Inoltre, secondo il principio della pressione selettiva, i vaccini, somministrati in maniera indiscriminata a tutta la popolazione, favoriranno la velocità di mutazione e la selezione divergente (o disruptive selection) nell’agente patogeno.
Ma a nessuno è venuto il dubbio che tutte queste vaccinazioni possano contribuire a rendere più veloci le mutazioni del virus e a favorire la comparsa delle varianti ? I virus si adattano, esattamente come tutte le altre forme viventi. Se facciamo la guerra a questi microrganismi, non possiamo aspettarci che essi si lascino annientare senza difendersi. Purtroppo i virologi e le case farmaceutiche non vedono la questione da un punto di vista ecologico, perché ciò non consentirebbe di incrementare fatturati e guadagni.
In definitiva, non si può accettare una tale imposizione senza alcuna effettiva necessità, soprattutto nel caso di individui sani e che classificabili come soggetti a rischio. Accettando questa sottomissione, anche sotto ricatto, si accetta di far crollare la nostra ultima e definitiva arma di difesa: il nostro corpo. Una volta accettata la penetrazione della barriera corporea – e, nel caso dell’RNA del farmaco sperimentale, perfino la barriera cellulare della membrana citoplasmatica – svanisce ogni possibilità di recuperare sovranità sulle nostre vita e sulla nostra salute.

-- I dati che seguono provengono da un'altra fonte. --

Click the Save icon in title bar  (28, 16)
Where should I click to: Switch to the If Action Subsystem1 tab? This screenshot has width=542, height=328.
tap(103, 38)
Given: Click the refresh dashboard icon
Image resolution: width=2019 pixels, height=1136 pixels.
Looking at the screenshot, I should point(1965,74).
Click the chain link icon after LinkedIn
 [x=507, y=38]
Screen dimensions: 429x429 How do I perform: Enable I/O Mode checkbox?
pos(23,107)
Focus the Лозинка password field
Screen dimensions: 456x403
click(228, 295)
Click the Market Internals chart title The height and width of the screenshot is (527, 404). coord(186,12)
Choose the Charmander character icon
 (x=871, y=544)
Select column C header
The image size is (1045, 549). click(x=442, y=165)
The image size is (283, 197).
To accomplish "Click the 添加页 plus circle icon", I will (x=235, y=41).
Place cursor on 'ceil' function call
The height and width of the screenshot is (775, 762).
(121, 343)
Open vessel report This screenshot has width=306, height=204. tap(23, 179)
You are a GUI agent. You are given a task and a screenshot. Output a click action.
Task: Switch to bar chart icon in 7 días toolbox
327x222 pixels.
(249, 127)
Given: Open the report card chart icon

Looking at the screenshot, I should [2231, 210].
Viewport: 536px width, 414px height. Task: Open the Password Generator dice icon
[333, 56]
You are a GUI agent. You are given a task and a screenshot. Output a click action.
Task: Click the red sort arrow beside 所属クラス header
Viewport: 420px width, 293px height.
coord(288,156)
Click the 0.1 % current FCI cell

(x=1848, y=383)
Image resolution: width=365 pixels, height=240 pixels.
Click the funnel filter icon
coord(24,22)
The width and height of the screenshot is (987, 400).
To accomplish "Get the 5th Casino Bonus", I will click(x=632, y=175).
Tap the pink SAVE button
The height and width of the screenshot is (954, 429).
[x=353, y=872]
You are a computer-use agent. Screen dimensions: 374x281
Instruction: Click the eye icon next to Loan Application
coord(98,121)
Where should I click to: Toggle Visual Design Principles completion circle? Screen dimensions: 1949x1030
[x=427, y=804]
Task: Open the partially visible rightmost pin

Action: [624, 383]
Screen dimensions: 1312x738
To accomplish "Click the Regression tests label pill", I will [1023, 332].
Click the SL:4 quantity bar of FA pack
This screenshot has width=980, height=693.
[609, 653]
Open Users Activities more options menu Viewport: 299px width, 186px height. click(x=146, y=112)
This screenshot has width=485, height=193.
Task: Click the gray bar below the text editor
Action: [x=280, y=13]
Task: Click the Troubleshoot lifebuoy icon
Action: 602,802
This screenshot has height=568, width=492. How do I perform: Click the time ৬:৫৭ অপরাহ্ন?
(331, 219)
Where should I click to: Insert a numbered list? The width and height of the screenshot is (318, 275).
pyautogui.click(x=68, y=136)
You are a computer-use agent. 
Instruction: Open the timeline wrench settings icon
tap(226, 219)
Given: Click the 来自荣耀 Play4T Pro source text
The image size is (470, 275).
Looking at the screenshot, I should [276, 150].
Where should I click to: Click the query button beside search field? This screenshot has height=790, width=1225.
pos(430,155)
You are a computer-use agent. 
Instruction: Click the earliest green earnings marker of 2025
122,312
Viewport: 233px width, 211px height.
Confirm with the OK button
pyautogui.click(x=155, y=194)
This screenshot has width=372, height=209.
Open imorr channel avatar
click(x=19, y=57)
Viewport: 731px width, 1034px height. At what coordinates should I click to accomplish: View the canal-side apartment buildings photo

Il limite corporeo è l’ultimo fronte per il quale combattere.
C’è da domandarsi, ora, cosa accadrà a chi non accetterà il ricatto. Nuove chiusure? Nuove clausure? Nuova privazione dei diritti? Una moderna forma di segregazione sanitaria e sociale?
Chi non accetterà di lasciar cadere l’ultima barriera, dovrà identificarsi alla collettività, esporsi come pericolo pubblico?
Arriveremo all’esposizione di simboli che ci identifichino come pericoli?